== DATASET RECORDS ==
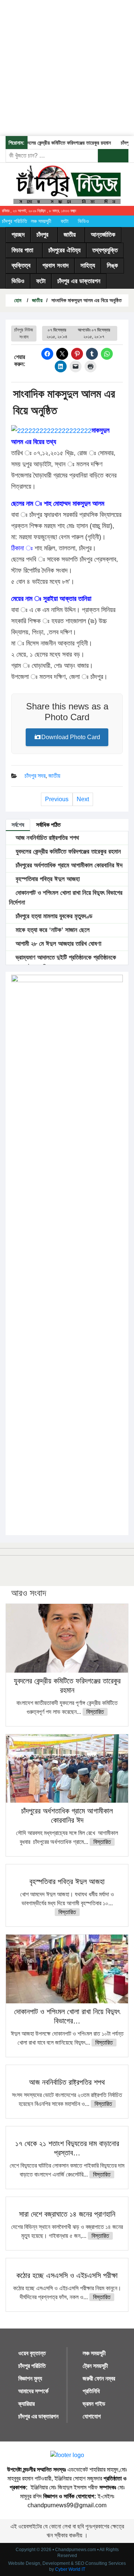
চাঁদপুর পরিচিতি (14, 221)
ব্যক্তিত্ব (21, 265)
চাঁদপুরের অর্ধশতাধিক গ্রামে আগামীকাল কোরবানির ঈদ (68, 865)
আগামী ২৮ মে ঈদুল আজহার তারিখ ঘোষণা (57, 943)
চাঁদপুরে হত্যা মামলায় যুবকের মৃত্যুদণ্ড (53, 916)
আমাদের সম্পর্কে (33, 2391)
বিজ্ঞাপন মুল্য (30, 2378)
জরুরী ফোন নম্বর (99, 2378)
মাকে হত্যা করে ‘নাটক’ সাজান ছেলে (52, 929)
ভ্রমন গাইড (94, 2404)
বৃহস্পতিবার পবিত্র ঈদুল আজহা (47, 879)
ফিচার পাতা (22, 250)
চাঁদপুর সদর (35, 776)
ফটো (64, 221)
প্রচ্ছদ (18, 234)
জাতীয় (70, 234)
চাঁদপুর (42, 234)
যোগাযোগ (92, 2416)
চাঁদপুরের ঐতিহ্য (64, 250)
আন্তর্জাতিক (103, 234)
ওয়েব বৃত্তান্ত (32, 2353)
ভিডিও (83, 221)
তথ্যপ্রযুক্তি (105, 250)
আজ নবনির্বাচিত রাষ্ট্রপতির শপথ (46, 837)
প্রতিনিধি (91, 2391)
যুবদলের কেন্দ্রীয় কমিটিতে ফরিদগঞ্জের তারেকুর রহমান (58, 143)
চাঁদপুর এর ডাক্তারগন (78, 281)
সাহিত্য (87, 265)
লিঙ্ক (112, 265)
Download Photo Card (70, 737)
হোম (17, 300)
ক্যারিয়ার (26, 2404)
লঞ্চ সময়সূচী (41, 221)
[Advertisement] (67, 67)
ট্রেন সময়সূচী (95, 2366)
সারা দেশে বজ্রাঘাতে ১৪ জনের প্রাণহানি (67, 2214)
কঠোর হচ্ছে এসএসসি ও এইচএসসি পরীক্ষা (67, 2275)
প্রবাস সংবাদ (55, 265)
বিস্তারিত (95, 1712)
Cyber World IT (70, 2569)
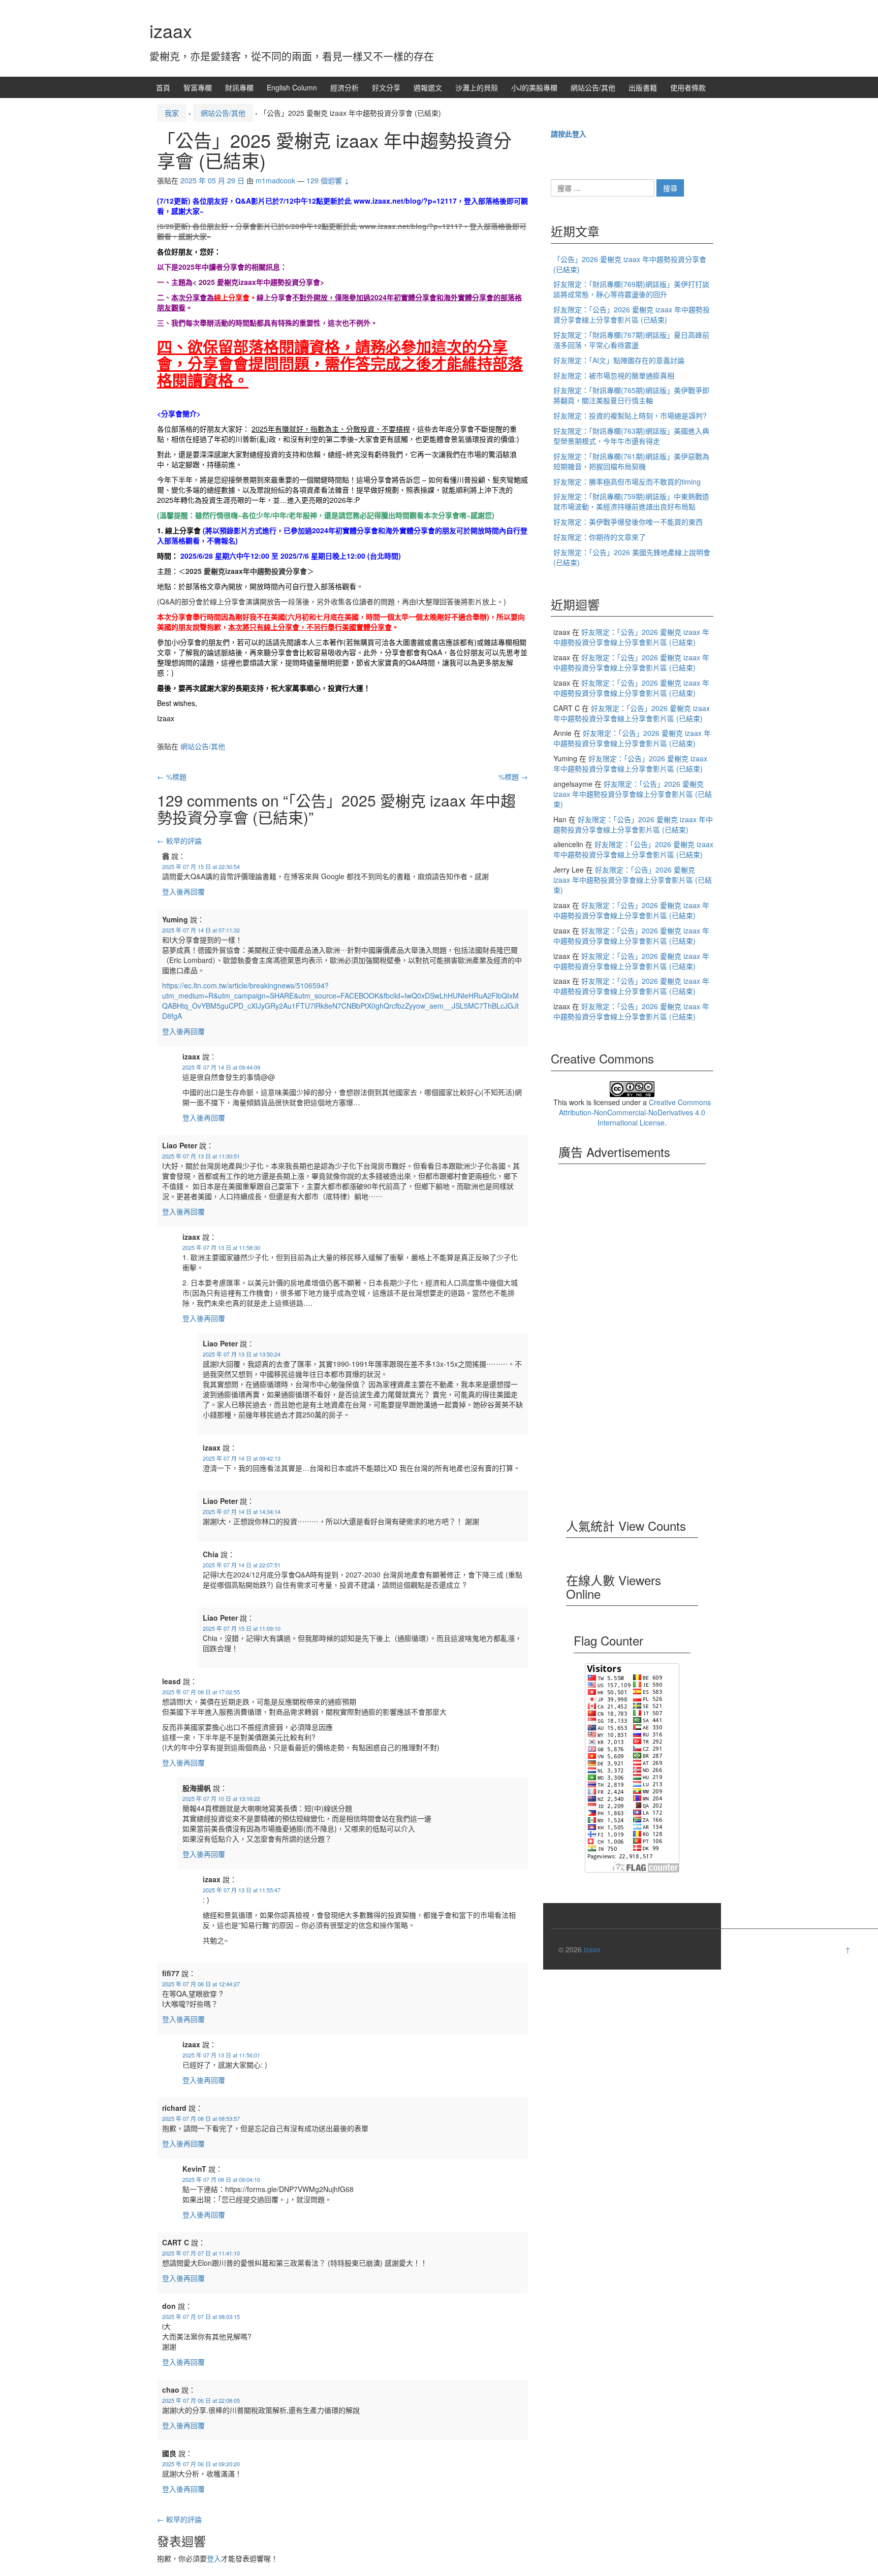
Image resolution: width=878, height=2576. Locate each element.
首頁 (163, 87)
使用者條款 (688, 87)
===
== DATASET RECORDS ==
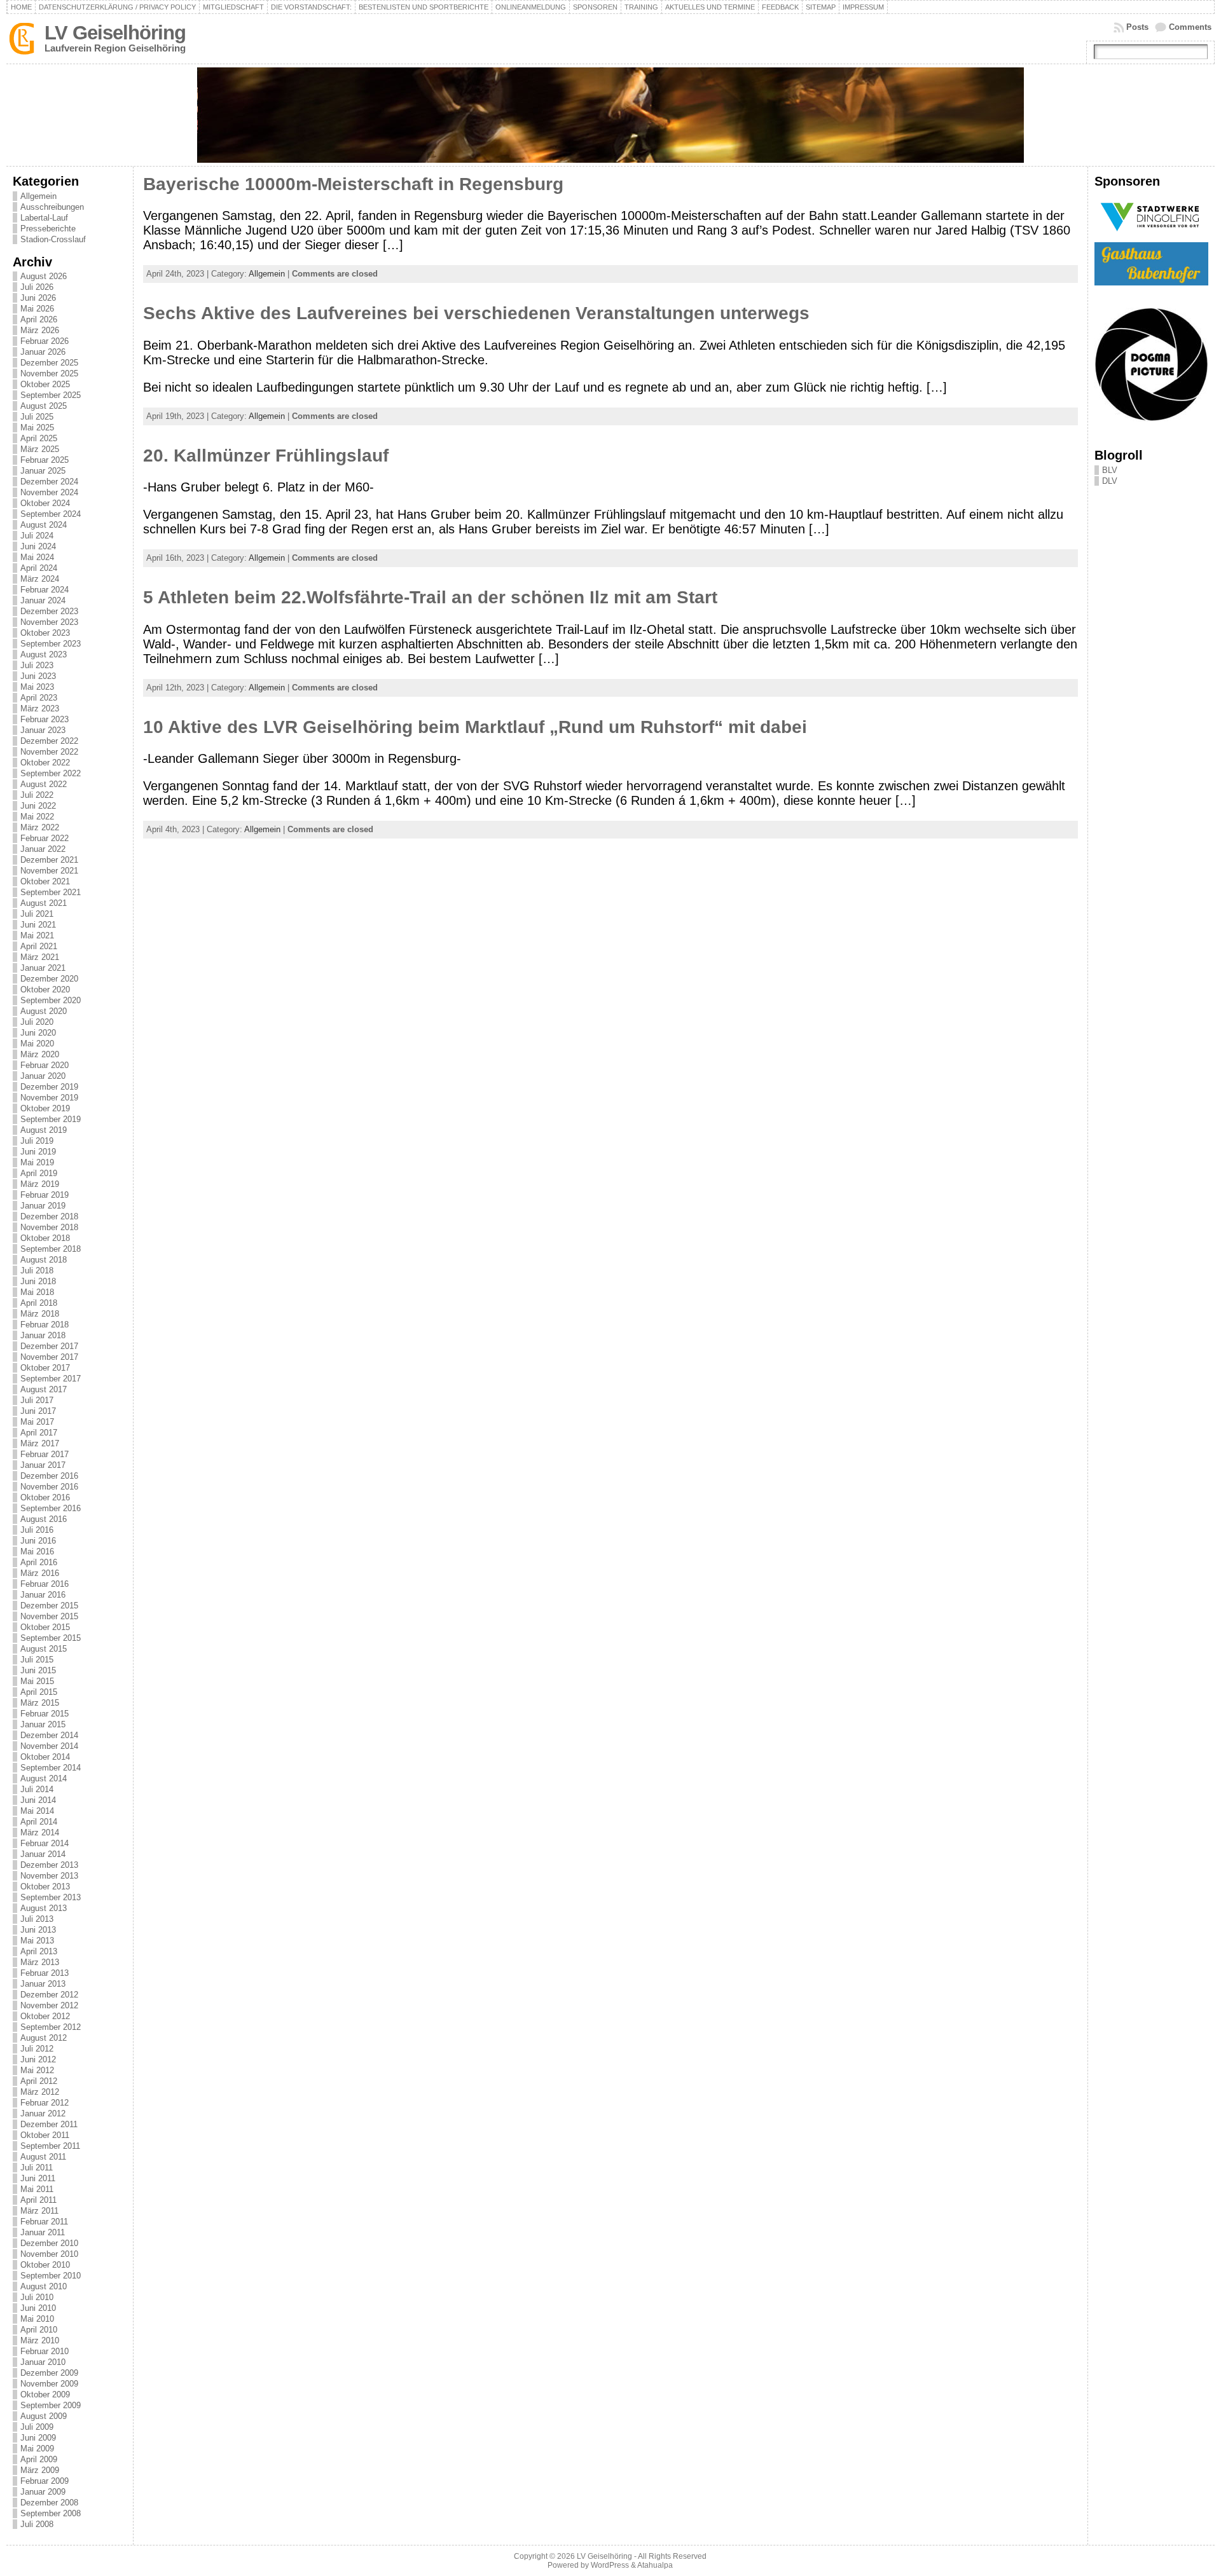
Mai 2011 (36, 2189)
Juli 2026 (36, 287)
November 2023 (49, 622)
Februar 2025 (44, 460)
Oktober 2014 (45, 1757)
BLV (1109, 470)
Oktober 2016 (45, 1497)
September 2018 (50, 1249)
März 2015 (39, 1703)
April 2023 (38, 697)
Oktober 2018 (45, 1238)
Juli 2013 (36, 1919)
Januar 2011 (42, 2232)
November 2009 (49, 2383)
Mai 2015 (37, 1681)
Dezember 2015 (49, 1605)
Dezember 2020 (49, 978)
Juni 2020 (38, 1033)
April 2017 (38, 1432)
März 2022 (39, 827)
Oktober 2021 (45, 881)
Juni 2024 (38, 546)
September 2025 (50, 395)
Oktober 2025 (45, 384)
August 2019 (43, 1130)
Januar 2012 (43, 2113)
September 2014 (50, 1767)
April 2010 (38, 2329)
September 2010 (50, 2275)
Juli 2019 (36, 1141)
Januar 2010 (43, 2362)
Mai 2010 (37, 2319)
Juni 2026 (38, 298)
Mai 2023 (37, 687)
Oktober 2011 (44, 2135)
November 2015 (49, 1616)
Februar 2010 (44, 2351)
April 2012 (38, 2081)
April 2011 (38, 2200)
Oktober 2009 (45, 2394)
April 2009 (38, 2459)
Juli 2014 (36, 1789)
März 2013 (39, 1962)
===
* _PROBLEM STATEMENT_: Return exactly the lines above, from the one with "চাঁদপুর পরিচিতি (14, 221)" up to and including the one with "使用者條款 (688, 87)", and include no pictures.

* _SOLUTION TO THIS PROBLEM_:
চাঁদপুর পরিচিতি (14, 221)
ব্যক্তিত্ব (21, 265)
চাঁদপুরের অর্ধশতাধিক গ্রামে আগামীকাল কোরবানির ঈদ (68, 865)
আগামী ২৮ মে ঈদুল আজহার তারিখ ঘোষণা (57, 943)
চাঁদপুরে হত্যা মামলায় যুবকের মৃত্যুদণ্ড (53, 916)
আমাদের সম্পর্কে (33, 2391)
বিজ্ঞাপন মুল্য (30, 2378)
জরুরী ফোন নম্বর (99, 2378)
মাকে হত্যা করে ‘নাটক’ সাজান ছেলে (52, 929)
ভ্রমন গাইড (94, 2404)
বৃহস্পতিবার পবিত্র ঈদুল আজহা (47, 879)
ফিচার পাতা (22, 250)
চাঁদপুর সদর (35, 776)
ফটো (64, 221)
প্রচ্ছদ (18, 234)
জাতীয় (70, 234)
চাঁদপুর (42, 234)
যোগাযোগ (92, 2416)
চাঁদপুরের ঐতিহ্য (64, 250)
আন্তর্জাতিক (103, 234)
ওয়েব বৃত্তান্ত (32, 2353)
ভিডিও (83, 221)
তথ্যপ্রযুক্তি (105, 250)
আজ নবনির্বাচিত রাষ্ট্রপতির শপথ (46, 837)
প্রতিনিধি (91, 2391)
যুবদলের কেন্দ্রীয় কমিটিতে ফরিদগঞ্জের তারেকুর রহমান (58, 143)
চাঁদপুর এর ডাক্তারগন (78, 281)
সাহিত্য (87, 265)
লিঙ্ক (112, 265)
Download Photo Card (70, 737)
হোম (17, 300)
ক্যারিয়ার (26, 2404)
লঞ্চ সময়সূচী (41, 221)
[Advertisement] (67, 67)
ট্রেন সময়সূচী (95, 2366)
সারা দেশে বজ্রাঘাতে ১৪ জনের প্রাণহানি (67, 2214)
কঠোর হচ্ছে এসএসসি ও এইচএসসি পরীক্ষা (67, 2275)
প্রবাস সংবাদ (55, 265)
বিস্তারিত (95, 1712)
Cyber World IT (70, 2569)
Image resolution: width=878, height=2576. Locate each element.
首頁 (163, 87)
使用者條款 (688, 87)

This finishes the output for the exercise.